Opini

Islam Mengembalikan Senyum Rakyat yang Hilang

blank
Bagikan di media sosialmu

Oleh : Novianti

wacana-edukasi.com– Sejak harga Pertamax naik, konsumen migrasi besar-besaran ke Pertalite subsidi. Pilihan wajar di tengah kenaikan berbagai harga komoditi yang mengharuskan masyarakat melakukan penghematan, diantaranya dengan mengurangi pengeluaran bahan bakar.

Tapi pemerintah selalu memiliki cara kreatif untuk menarik keuntungan dari rakyat. Sejak 1 Juli 2022, yang bisa membeli BBM jenis Pertalite dan solar subsidi adalah yang sudah mendaftar ke website MyPertamina atau aplikasi MyPertamina. (detik.com, 04/07/2022)

Meski tujuan kebijakan untuk membatasi pengguna mobil membeli harga BBM bersubsidi, tetapi belum semua masyarakat memiliki dan bisa mengakses aplikasi. Sementara pakar ekonomi energi Universitas Gadjah Mada (UGM), Fahmy Radhi, menyebutkan kebijakan ini tidak akan efektif. Rakyat di daerah berpotensi tidak memperoleh subsidi lantaran tidak bisa mengunakan aplikasi tersebut. (bisnis.tempo.co, 29/06/2022)

APBN Cekak, Rakyat jadi Korban

Badan Kebijakan Fiskal Kementerian Keuangan (Kemenkeu) mencatat, bahwa konsumsi Pertalite banyak dinikmati oleh masyarakat mampu. Kepala badan tersebut, Febrio Nathan Kacaribu berharap dengan aturan baru, penyaluran BBM bersubsidi bisa lebih tepat sasaran. (cnbcindonesia.co, 30/06/2022)
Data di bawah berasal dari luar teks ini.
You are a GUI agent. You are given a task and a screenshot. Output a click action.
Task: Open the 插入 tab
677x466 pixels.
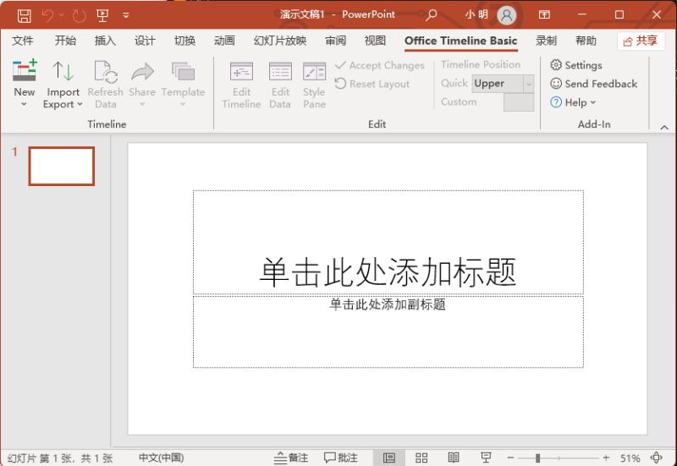tap(105, 41)
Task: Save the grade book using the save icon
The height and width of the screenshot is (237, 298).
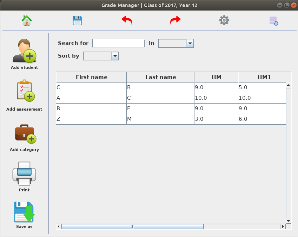Action: [x=77, y=20]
Anggaran subsidi BBM memang terus membengkak. Tahun ini, pemerintah harus menggelontorkan dana Rp502 triliun untuk subsidi BBM. Sementara itu, Menkeu mengatakan bahwa APBN 2022 mengalami defisit hingga Rp840,2 triliun.
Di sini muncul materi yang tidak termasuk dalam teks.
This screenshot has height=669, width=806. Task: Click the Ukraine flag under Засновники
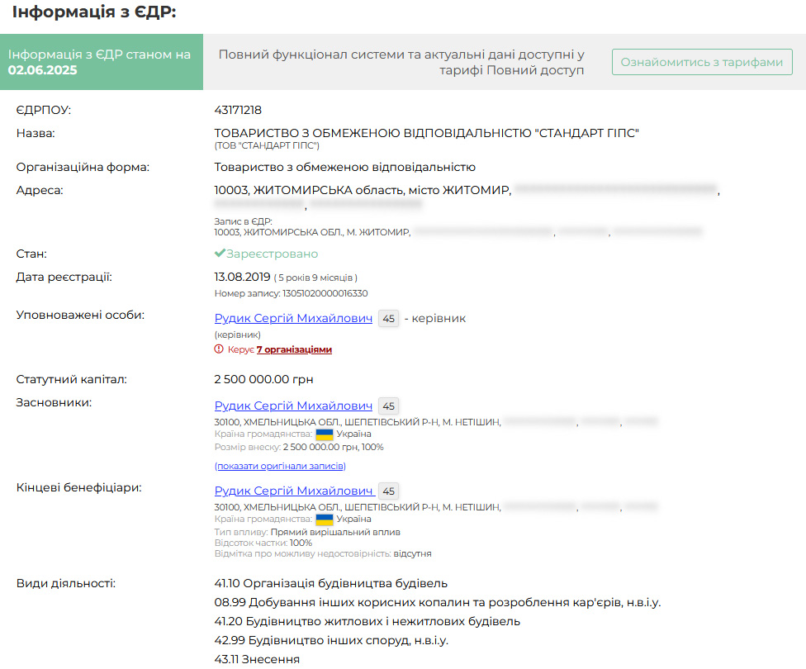click(325, 434)
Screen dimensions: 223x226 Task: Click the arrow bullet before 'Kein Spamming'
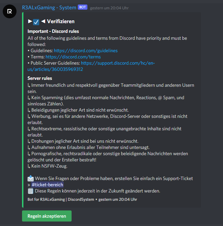(x=29, y=98)
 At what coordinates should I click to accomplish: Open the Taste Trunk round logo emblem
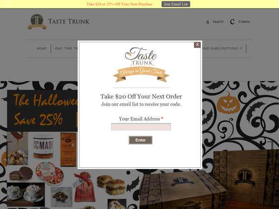click(37, 22)
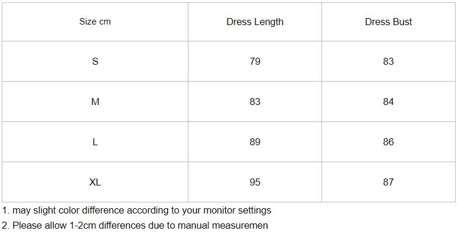Click dress bust value 86

tap(389, 142)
Selama ini Indonesia mengandalkan hutang untuk membiayai operasional dan proyek-proyek negara. Nominal hutang hingga sekarang mencapai Rp7040,32 triliun. Pendapatan APBN tahun 2022 diperkirakan sebesarRp 2266,2 triliun. Sedangkan tahun ini pemerintah juga harus membayar bunga Rp407 triliun.

Pemerintah selalu beralasan bahwa hutang Indonesia masih aman. Faktanya APBN negara kita sudah bermasalah sejak lama. Tetapi mengherankan, pemerintah masih ngotot untuk melaksanakan proyek mercusuar seperti IKN yang justru makin menambah berat APBN. Proyek tersebut sarat berbagai kepentingan dan hanya menguntungkan para oligarki. Sementara anggaran untuk kepentingan rakyat banyak dikurangi.
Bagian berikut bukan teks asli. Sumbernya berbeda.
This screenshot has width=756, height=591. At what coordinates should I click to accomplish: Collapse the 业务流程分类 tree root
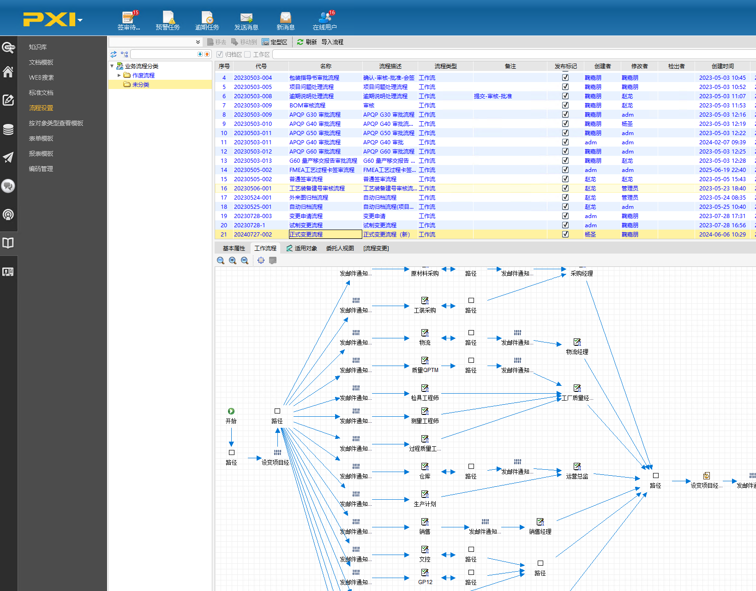(x=112, y=66)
APBN Indonesia menjadi sangat rentan dengan pemasukannya lebih banyak mengandalkan pajak dari rakyat. Tak heran, rakyat terus menerus dipalak pajak yang makin mencekik. Sedangkan para pejabatnya bermewah-mewah, belum lagi mega korupsi makin menggurita tapi tidak pernah ditindak tegas.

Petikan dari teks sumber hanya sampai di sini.